Closed cameron5906 closed 4 years ago

cameron5906 commented 4 years ago

Instead of having a single Locomotion Message that user interfaces send to the vehicle, this allows the vehicle to declare valid inputs itself - even registering default bindings for keyboard keys and gamepad buttons.

This change allows user interfaces to not need to care about logic that is used to decide what values are sent to the vehicle's interface (speed, how far to turn the wheels, etc) and leave that up to the vehicle driver instead.

The Locomotion message and topic still remain in case there is a use case where someone needs direct angle and speed control - and so Plugins may still instruct the vehicle to move.

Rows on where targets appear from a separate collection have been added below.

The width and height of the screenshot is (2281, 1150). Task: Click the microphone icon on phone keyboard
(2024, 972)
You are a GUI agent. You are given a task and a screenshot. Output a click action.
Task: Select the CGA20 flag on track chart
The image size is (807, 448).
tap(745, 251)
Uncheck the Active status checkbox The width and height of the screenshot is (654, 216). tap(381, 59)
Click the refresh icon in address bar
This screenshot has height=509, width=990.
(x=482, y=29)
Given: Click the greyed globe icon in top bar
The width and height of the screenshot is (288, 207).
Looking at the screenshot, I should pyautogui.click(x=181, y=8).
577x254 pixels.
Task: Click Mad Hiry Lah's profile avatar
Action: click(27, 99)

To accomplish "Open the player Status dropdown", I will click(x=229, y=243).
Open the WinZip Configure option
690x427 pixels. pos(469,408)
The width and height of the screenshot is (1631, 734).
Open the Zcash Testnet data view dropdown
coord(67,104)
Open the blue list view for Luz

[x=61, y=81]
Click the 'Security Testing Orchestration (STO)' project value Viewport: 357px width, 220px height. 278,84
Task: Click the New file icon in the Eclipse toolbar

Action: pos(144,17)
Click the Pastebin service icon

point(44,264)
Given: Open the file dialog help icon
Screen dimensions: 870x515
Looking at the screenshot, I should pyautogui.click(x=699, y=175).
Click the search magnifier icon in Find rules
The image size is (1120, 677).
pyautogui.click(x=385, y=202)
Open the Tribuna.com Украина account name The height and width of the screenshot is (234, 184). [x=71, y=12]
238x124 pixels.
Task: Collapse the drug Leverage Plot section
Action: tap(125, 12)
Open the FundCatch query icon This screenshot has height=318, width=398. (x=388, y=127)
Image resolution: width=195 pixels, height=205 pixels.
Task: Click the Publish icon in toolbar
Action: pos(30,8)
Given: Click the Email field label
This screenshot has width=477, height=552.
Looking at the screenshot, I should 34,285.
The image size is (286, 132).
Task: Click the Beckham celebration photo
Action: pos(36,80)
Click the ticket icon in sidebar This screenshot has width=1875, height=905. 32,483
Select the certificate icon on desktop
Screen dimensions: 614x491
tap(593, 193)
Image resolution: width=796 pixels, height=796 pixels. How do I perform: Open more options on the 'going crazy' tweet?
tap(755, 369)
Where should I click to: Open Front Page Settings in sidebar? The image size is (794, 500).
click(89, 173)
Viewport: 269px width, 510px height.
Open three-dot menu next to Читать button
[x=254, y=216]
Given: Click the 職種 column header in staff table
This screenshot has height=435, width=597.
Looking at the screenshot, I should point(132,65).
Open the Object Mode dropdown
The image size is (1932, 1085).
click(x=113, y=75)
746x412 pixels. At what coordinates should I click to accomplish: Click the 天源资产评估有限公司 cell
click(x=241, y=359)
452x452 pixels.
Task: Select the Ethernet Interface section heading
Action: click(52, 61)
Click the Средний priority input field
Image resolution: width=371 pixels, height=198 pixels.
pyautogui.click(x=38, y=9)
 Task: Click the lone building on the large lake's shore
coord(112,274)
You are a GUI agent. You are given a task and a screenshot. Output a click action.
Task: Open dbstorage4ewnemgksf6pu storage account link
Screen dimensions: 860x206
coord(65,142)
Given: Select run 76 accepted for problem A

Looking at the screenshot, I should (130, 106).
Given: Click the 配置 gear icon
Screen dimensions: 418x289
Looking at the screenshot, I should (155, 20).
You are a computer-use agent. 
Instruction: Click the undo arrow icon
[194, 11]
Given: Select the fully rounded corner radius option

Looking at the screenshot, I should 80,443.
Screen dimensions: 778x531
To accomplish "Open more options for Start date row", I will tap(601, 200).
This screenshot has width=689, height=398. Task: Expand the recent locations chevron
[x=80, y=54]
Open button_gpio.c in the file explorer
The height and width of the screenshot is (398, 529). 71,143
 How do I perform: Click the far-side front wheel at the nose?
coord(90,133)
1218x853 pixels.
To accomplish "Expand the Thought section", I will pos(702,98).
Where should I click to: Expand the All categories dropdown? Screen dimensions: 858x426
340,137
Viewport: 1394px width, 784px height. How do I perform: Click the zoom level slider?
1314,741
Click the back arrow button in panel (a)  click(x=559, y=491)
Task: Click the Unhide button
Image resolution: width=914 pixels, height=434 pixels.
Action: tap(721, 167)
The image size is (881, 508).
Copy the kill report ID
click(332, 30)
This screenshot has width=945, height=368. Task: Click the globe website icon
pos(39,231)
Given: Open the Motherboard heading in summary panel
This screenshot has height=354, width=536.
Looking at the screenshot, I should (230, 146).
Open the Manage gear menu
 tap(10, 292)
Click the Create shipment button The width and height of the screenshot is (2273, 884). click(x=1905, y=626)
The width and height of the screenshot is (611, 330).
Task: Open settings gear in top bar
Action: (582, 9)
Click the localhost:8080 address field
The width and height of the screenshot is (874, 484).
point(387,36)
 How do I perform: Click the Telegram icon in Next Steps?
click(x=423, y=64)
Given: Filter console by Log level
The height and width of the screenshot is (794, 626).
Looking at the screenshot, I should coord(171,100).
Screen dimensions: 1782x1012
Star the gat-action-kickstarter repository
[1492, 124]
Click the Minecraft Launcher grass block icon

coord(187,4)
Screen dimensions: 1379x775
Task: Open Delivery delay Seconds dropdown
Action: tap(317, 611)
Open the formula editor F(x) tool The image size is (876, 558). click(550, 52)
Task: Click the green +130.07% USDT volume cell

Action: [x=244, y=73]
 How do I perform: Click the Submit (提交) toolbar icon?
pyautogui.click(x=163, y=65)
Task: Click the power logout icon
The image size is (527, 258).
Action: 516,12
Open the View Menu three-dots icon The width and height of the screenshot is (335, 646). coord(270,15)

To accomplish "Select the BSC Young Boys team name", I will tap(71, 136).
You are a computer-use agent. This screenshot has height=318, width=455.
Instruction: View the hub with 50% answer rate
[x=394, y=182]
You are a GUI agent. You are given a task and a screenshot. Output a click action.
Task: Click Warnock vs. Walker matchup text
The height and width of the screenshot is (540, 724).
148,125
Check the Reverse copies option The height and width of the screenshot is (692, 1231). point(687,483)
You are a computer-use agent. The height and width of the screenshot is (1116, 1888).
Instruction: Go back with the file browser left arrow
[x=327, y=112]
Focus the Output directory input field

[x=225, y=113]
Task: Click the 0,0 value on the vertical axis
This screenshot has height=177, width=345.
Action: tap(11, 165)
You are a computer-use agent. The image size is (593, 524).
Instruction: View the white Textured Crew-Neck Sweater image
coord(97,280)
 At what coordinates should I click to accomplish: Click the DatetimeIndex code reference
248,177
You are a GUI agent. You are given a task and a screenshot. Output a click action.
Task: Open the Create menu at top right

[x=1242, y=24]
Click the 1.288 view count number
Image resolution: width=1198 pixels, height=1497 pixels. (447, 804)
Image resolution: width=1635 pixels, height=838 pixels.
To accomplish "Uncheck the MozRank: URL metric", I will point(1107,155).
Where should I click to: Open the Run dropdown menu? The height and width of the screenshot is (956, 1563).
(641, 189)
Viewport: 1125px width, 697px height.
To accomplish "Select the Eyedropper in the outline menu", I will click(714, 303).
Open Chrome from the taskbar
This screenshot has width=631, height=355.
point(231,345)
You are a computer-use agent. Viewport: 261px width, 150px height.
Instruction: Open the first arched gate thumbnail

Example from the Traxxas test project:

public void Initialize()
{
    SetupInputs();
}

void SetupInputs()
{
    inputService.Keyboard("TurnLeft", KeyboardKey.A, state =>
    {
        Console.WriteLine($"TurnLeft {state}");
        inputSteering = state == InputState.Pressed ? 0 : NeutralSignal;
        SendPacket(inputThrottle, inputSteering);
    });

    inputService.Keyboard("TurnRight", KeyboardKey.D, state =>
    {
        Console.WriteLine($"TurnRight {state}");
        inputSteering = state == InputState.Pressed ? 100 : NeutralSignal;
        SendPacket(inputThrottle, inputSteering);
    });

        inputService.Keyboard("MoveForward", KeyboardKey.W, state =>
        {
            inputThrottle = state == InputState.Pressed ? NeutralSignal + powerLimit : NeutralSignal;
            SendPacket(inputThrottle, inputSteering);
        });

        inputService.Keyboard("MoveBackward", KeyboardKey.S, state =>
        {
            inputThrottle = state == InputState.Pressed ? NeutralSignal - powerLimit : NeutralSignal;
            SendPacket(inputThrottle, inputSteering);
        });

        inputService.GamepadJoystick("Steering", GamepadInput.JoystickL, axes =>
        {
            inputSteering = Math.Abs(axes.x) < 0.05 ? NeutralSignal : NeutralSignal + (int)(axes.x * 50);
            SendPacket(inputThrottle, inputSteering);
        });

        inputService.GamepadJoystick("Throttle", GamepadInput.JoystickR, axes =>
        {
            inputThrottle = Math.Abs(axes.y) < 0.05 ? NeutralSignal : NeutralSignal - (int)(axes.y * 50);
            SendPacket(inputThrottle, inputSteering);
        });
}

These controls have names so that the user interface can re-map to any other key or gamepad button - the second argument is just the default suggested button. These inputs are specified in the configuration file like so:

"Input": {
    "Keyboard": {
      "TurnLeft": "A",
      "TurnRight": "D",
      "MoveForward": "W",
      "MoveBackward": "D",
      "Horn": "Space"
    },
    "Gamepad": {
      "Steering": "JoystickL",
      "Throttle": "JoystickR",
      "Horn": "X"
    }
  }

If a vehicle driver attempts to register an input that is not named in this file, the value in the file is incorrect, or a handler has already been registered, a relevant exception is thrown.